The Japanese Yen (JPY) is currently soft, declining 0.2% against the US Dollar (USD) and showing middle-of-the-pack performance among G10 currencies, as reported by Scotiabank’s Chief FX Strategists Shaun Osborne and Eric Theoret.
Key Market Observations:
- Muted GDP Reaction: Markets have shown little significant reaction to Japan’s Q3 GDP data, which, despite a better-than-expected preliminary contraction of 1.8% QoQ (versus an expected -2.4%), failed to spur a strong response.
- Upcoming CPI Data: The key focus for the week will be Friday’s CPI data, with both headline and core inflation anticipated to remain around 3.0%.

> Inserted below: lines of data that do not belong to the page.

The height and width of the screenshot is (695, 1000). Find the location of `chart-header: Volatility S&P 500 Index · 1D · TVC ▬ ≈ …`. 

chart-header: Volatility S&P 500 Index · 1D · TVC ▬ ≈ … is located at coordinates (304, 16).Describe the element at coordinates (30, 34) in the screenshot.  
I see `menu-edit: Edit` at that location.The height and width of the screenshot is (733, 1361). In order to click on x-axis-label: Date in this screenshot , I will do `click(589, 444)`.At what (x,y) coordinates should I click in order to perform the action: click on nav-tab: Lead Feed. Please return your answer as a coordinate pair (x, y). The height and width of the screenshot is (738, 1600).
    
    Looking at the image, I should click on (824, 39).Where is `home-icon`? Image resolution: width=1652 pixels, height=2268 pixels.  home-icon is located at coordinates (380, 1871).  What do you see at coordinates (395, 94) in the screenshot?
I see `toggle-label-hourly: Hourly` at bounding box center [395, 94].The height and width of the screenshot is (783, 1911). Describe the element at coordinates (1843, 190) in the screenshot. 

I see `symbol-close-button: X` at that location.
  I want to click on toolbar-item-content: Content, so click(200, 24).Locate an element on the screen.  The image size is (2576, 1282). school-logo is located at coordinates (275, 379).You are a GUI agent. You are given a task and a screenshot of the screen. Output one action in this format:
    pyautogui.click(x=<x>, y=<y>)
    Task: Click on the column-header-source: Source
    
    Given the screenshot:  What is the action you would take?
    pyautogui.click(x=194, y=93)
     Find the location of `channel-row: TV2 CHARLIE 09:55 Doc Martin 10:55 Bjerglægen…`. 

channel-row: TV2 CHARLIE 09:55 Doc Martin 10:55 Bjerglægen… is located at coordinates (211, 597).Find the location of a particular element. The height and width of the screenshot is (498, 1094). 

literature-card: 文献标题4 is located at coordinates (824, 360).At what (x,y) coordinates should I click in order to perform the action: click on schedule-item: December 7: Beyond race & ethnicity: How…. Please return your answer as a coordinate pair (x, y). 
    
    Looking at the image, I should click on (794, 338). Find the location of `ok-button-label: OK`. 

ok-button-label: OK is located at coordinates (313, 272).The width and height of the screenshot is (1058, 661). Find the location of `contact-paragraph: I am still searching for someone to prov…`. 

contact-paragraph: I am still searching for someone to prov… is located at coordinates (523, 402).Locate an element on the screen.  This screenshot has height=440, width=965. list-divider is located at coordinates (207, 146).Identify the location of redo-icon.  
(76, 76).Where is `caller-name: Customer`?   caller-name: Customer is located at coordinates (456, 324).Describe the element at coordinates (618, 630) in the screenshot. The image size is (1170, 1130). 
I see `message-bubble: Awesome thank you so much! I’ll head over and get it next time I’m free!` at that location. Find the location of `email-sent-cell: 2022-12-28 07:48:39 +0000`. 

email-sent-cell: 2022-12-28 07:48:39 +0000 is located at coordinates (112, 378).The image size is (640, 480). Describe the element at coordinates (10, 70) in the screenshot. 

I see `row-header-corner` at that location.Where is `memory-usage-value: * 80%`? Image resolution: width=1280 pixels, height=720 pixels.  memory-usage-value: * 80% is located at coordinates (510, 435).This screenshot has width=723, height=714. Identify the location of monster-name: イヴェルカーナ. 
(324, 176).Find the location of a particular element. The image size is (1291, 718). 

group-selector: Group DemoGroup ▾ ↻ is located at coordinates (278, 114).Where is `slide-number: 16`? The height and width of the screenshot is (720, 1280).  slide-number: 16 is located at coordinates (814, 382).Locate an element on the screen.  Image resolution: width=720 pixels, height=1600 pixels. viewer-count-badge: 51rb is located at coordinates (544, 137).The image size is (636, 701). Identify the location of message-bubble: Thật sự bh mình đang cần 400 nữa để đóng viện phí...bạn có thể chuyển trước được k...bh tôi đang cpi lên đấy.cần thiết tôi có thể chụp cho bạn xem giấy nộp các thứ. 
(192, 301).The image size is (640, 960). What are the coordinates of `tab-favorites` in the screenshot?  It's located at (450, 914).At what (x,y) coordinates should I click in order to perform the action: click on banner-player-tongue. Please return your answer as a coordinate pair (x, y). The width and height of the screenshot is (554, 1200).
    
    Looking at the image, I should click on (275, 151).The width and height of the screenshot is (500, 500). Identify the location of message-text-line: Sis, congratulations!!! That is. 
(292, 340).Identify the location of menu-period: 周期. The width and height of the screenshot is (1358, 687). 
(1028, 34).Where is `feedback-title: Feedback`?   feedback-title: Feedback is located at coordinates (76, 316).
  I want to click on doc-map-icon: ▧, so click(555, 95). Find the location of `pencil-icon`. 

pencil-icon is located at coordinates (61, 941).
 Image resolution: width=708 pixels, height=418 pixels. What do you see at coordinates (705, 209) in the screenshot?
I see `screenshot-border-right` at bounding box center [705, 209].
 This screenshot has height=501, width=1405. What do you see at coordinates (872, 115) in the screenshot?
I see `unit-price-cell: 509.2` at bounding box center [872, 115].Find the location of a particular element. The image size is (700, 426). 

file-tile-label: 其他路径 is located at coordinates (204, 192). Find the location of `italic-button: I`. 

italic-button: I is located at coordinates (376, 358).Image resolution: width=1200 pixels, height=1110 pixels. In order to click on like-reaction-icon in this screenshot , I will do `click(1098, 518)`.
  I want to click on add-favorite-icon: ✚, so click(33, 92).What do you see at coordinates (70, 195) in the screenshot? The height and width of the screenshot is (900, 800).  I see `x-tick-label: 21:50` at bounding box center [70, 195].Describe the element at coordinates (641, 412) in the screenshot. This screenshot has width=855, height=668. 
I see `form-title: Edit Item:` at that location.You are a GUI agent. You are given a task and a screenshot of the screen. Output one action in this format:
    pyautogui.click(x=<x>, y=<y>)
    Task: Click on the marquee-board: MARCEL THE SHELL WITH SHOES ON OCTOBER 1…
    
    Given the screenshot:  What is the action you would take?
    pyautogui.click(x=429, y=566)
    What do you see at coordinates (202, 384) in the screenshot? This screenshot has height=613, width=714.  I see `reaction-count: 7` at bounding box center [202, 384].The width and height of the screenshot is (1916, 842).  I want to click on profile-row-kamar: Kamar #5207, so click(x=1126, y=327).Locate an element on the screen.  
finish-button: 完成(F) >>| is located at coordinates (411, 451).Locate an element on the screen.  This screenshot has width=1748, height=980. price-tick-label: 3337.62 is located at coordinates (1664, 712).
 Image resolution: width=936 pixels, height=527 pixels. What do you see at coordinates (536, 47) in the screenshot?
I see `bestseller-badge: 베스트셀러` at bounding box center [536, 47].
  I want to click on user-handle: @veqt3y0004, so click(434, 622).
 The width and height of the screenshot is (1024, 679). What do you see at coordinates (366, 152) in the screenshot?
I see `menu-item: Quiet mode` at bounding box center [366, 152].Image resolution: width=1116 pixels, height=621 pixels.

- BoJ Outlook and Rate Hike Timing: While the Bank of Japan (BoJ) maintains a hawkish outlook, interest rate markets are pushing back the expected timing of a hike. A December hike is now priced at only 8 basis points (bpts), with January at 18 bpts.
USD/JPY Technicals:
- Bullish Bias: The technical indicators for USD/JPY are bullish, with the Relative Strength Index (RSI) in the mid-60s.
- Resistance Levels: Near-term resistance has been identified around 155, with additional resistance projected at 157.50.